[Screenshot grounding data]
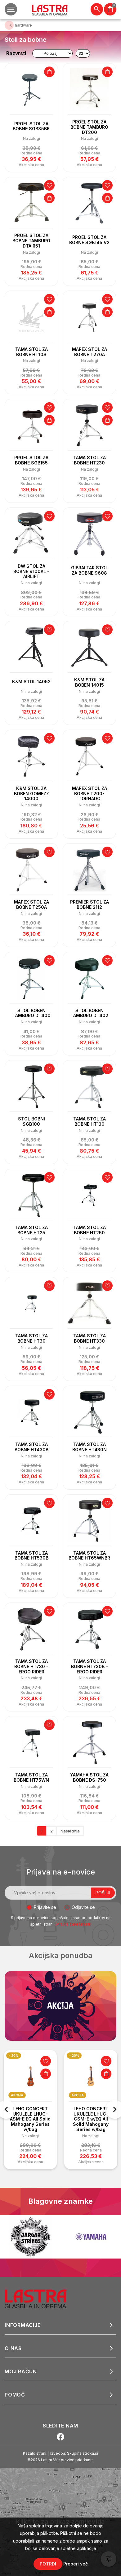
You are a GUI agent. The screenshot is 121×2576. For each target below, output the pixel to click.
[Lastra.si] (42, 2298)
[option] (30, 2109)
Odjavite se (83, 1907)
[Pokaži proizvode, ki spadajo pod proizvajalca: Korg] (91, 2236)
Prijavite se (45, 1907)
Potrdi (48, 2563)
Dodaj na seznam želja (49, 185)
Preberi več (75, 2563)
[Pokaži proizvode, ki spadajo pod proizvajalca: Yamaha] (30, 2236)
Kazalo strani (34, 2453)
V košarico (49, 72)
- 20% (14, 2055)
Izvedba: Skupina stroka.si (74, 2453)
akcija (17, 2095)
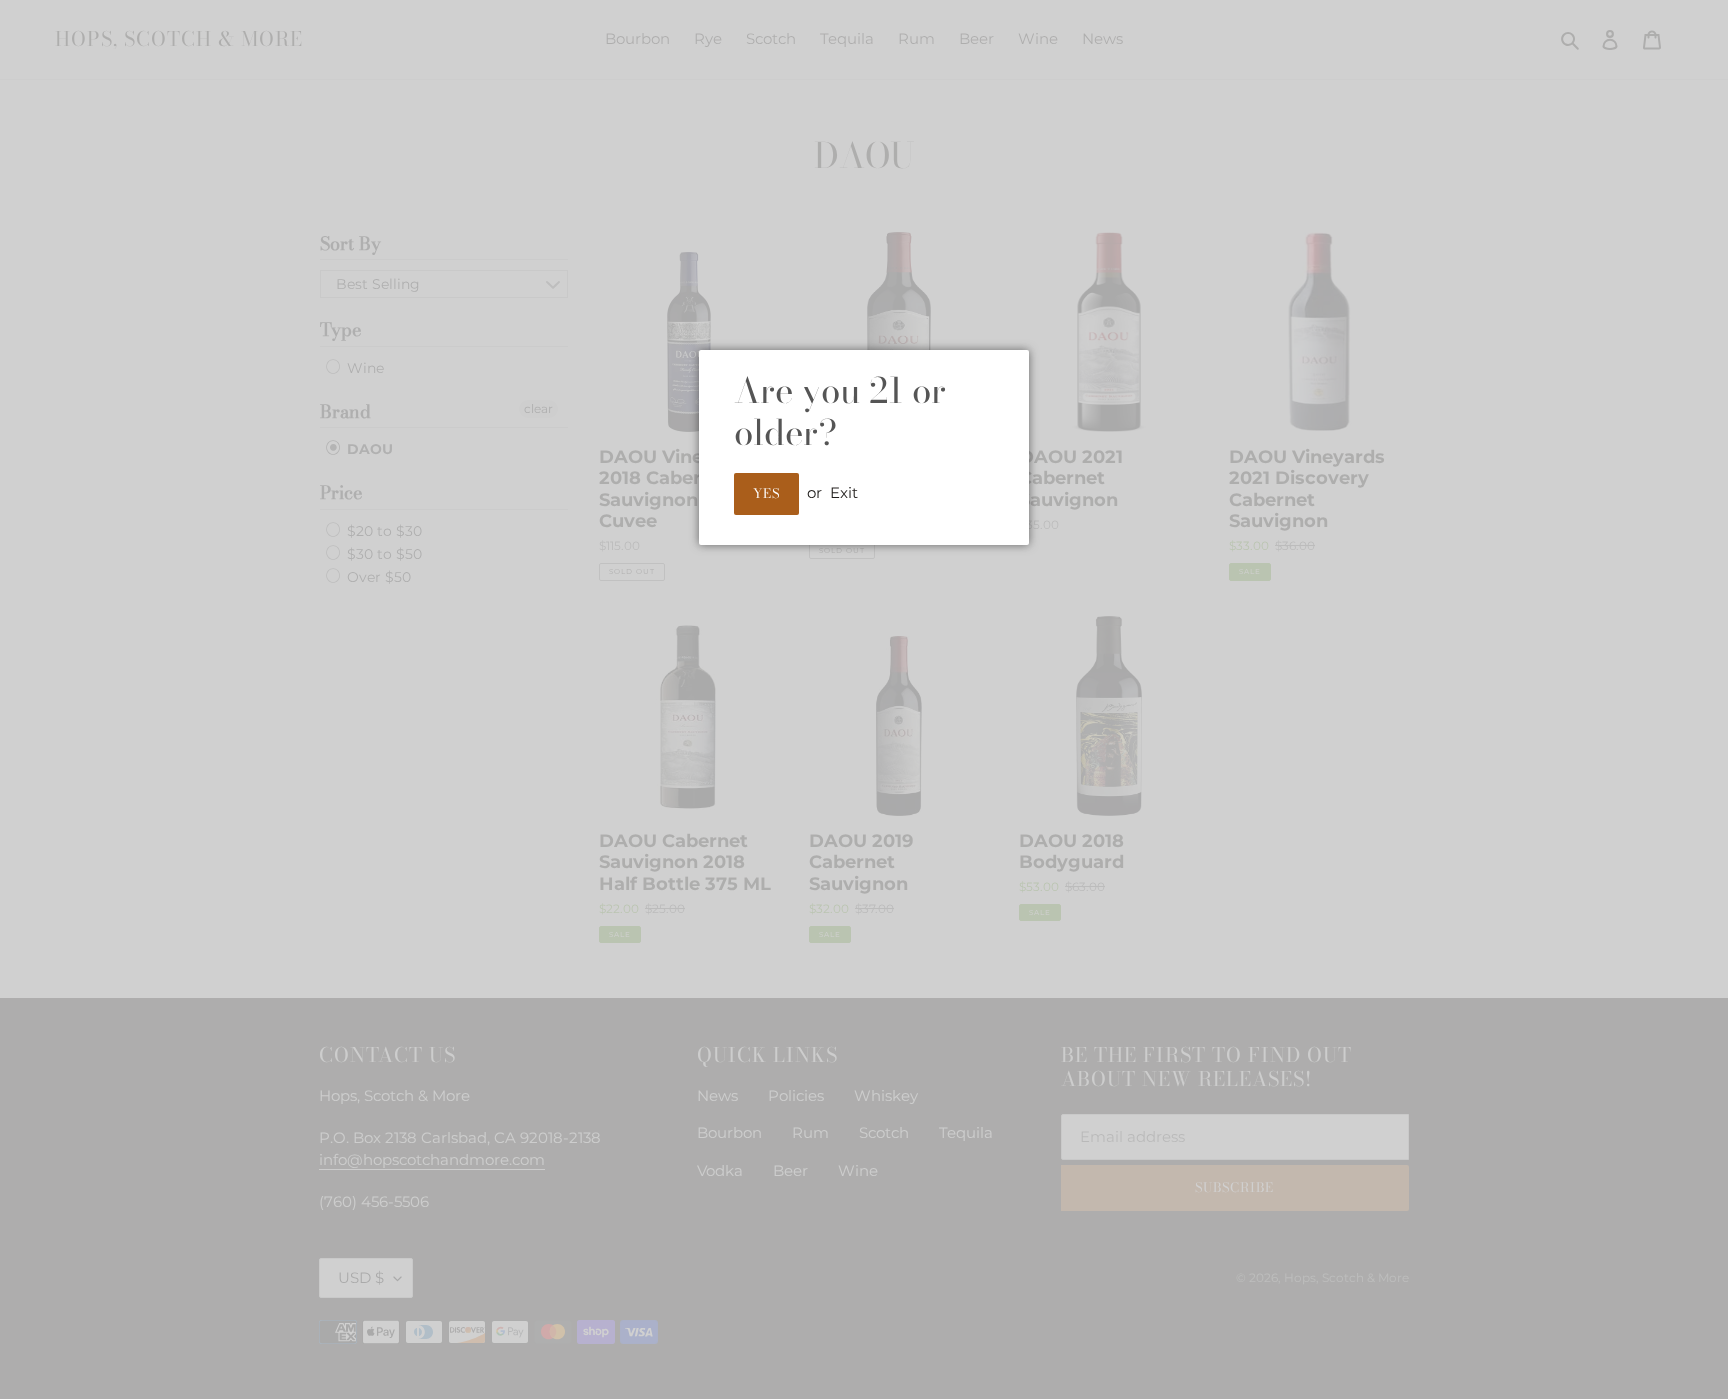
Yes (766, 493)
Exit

**EXERCISE DIRECTIONS:** In the entries, find every line holding "Pokaži" and copy it.

**OUTPUT BELOW:**
[Pokaži proizvode, ki spadajo pod proizvajalca: Korg] (91, 2236)
[Pokaži proizvode, ki spadajo pod proizvajalca: Yamaha] (30, 2236)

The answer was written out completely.